« Le voile, c’est la prohibition de la mixité ! », estimait récemment Hanifa Cherifi devant un parterre de sénateurs. Depuis la publication du rapport Stasi sur la laïcité, cette femme de conviction – revendiquant autant son engagement républicain que ses traditions musulmanes et sa culture berbère – défend sans relâche le bien-fondé d’une loi visant à interdire le port « ostensible » de signes religieux à l’école. « Pas une loi d’exclusion ou de sanction, précise-t-elle, mais une loi qui protège les jeunes filles [à l’école] des pressions extérieures des groupes que nous avons identifiés comme des groupes politico-religieux ».

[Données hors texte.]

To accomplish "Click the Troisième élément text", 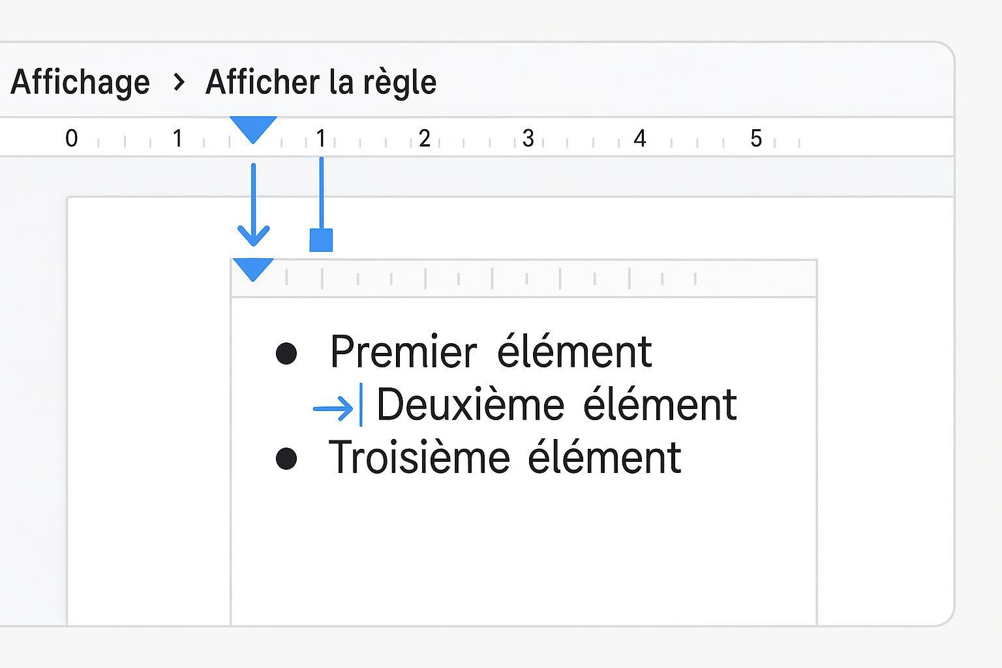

Membre du Haut conseil à l’intégration, Hanifa Cherifi a pris ses fonctions au ministère de l’Education nationale en 1994. Chargée de mission à la direction des affaires juridiques, elle organise le dialogue entre les élèves musulmans et les personnels enseignants sur les manifestations de signes religieux à l’école. En 2003, elle a co-écrit avec Roger Fauroux, ancien ministre de l’Industrie, « Nous sommes tous des immigrés », paru aux éditions Robert Laffont. Les deux auteurs y pointent notamment les lacunes de l’école républicaine en matière d’intégration.